--- Document excerpt ---

E-cigarette use on the rise: Expert

Vietnam has seen certain achievements made in tobacco harm prevention and control but challenges continue to emerge, including the increasing trend of smoking e-cigarettes, Associate Professor and Dr Luong Ngoc Khue has said.
E-cigarette use on the rise: Expert ảnh 1Illustrative image (Source: AFP/VNA)
Hanoi (VNA) - Vietnam has seen certain achievements made in tobacco harm prevention and control but challenges continue to emerge, including the increasing trend of smoking e-cigarettes, Associate Professor and Dr Luong Ngoc Khue has said.

At a meeting with partners of the Bloomberg Initiative in Hanoi on January 19, Khue, who is also Vice Chairman of the National Medical Council and Director of the Fund for Tobacco Harm Prevention and Control, highlighted encouraging outcomes after seven years of implementing the law on prevention and control.

A decline has been recorded in smoking in public places like schools, offices, and public transport; a behaviour subject to increasing objections from the community. Smoking is now almost never seen at meetings, weddings, or funerals.

Many non-smokers have also recognised their right to have their health protected and spoken out to remind others not to smoke in places where it is banned, Khue said.

Pointing out new challenges, he cited the results of a 2020 survey on tobacco use in 34 cities and provinces as showing that the rate of e-cigarette use among adults is increasing, from 0.2 percent in 2015 to 0.7 percent last year, and was 1.2 percent among males in 2020, up from 0.4 percent in 2015.

A student health survey conducted in 2019 revealed that 2.6 percent of students aged between 13 and 17 use e-cigarettes.

Meanwhile, the expert added, tobacco manufacturers provide insufficient or incorrect information about next-generation tobacco products, including heated tobacco products and e-cigarettes, misleading users, especially young people, into thinking that these products are less harmful than normal cigarettes and help people quit.

Inspection and punishment of those committing violations have been carried out relatively well in recent years but not frequently enough due to a shortage of resources, Khue added.

At the meeting, he called upon international organisations to continue supporting the Fund for Tobacco Harm Prevention and Control to ramp up measures to minimise tobacco harm in Vietnam, such as hiking tobacco taxes, boosting the management of tobacco retailing, increasing communications about related harm, promoting support for nicotine addiction treatment, and stepping up the examination of compliance with the law on tobacco harm prevention and control.

Khue also expressed his appreciation of the assistance and contributions from Bloomberg Philanthropies, while sympathising with people in the US for what they have experienced during the COVID-19 pandemic.

The Bloomberg Initiative to reduce tobacco use, funded by Bloomberg Philanthropies, is financing efforts to eradicate and monitor tobacco use in low- and middle-income countries like Vietnam, Bangladesh, China, India, and Indonesia. It seeks to minimise the practice via coordination with partner organisations, including the Campaign for Tobacco-Free Kids, the CDC Foundation, the International Union Against Tuberculosis and Lung Disease, and the World Health Organisation./.

--- Data ---

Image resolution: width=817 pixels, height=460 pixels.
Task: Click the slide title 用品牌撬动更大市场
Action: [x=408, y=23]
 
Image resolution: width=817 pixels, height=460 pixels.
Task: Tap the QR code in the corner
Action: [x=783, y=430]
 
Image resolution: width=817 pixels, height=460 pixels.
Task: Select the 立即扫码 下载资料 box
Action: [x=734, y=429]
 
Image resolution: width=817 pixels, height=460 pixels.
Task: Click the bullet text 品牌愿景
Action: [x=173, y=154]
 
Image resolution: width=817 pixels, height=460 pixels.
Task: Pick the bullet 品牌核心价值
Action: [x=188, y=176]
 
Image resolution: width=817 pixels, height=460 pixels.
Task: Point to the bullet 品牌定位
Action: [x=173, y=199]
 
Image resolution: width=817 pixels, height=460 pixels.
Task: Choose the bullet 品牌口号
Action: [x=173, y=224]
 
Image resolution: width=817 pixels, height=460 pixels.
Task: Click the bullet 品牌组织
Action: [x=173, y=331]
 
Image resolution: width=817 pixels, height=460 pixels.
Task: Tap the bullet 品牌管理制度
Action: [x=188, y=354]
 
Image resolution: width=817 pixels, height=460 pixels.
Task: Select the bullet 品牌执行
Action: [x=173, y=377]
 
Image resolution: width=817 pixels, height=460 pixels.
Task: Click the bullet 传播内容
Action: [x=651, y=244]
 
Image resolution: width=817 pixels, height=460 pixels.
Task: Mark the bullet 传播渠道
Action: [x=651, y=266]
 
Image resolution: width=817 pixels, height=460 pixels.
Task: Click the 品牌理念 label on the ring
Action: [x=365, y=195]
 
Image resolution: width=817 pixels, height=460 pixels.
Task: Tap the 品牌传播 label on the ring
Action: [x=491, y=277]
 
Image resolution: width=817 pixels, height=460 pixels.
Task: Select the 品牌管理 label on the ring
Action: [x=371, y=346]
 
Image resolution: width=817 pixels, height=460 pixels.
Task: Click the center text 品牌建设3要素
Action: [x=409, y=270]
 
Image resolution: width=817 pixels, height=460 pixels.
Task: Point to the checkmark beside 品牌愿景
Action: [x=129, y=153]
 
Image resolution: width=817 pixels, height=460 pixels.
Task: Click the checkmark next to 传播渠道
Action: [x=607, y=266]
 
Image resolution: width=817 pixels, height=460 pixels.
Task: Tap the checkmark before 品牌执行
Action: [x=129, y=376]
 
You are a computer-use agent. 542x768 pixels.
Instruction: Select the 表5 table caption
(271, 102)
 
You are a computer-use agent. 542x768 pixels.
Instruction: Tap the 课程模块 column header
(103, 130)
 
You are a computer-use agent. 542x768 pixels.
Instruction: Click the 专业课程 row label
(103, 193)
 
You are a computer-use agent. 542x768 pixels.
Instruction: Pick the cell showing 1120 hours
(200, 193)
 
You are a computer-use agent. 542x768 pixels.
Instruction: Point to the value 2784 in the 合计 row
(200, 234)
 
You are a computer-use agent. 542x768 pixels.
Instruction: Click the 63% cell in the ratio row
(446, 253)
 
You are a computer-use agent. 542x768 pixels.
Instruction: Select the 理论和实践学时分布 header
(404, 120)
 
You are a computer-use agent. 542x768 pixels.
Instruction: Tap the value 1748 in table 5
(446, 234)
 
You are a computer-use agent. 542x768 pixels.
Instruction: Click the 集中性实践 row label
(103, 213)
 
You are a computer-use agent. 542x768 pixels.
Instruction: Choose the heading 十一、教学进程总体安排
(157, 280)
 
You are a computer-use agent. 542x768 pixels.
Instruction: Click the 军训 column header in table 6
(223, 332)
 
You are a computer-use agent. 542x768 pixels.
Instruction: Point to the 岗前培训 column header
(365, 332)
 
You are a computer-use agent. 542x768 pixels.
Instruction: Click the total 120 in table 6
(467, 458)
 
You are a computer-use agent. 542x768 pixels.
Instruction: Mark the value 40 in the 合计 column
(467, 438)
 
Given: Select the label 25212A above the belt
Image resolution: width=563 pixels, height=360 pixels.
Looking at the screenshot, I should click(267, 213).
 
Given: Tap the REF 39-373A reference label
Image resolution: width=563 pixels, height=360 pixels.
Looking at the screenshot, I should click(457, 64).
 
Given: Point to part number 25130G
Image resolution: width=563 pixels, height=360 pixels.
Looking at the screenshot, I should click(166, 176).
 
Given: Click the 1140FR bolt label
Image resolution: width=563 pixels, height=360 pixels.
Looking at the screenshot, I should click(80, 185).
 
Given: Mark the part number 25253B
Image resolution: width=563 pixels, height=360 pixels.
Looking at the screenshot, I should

---

- **Required work**:
Please answer these questions using the e-cigarette article above:
(a) In how many cities and provinces was the 2020 survey on tobacco use carried out?
(b) What share of students aged 13 to 17 used e-cigarettes, according to the 2019 student health survey?
(c) Besides Vietnam, which countries are named as places where the Bloomberg Initiative finances efforts against tobacco use?

- **Expected output**:
(a) 34
(b) 2.6 percent
(c) Bangladesh, China, India, and Indonesia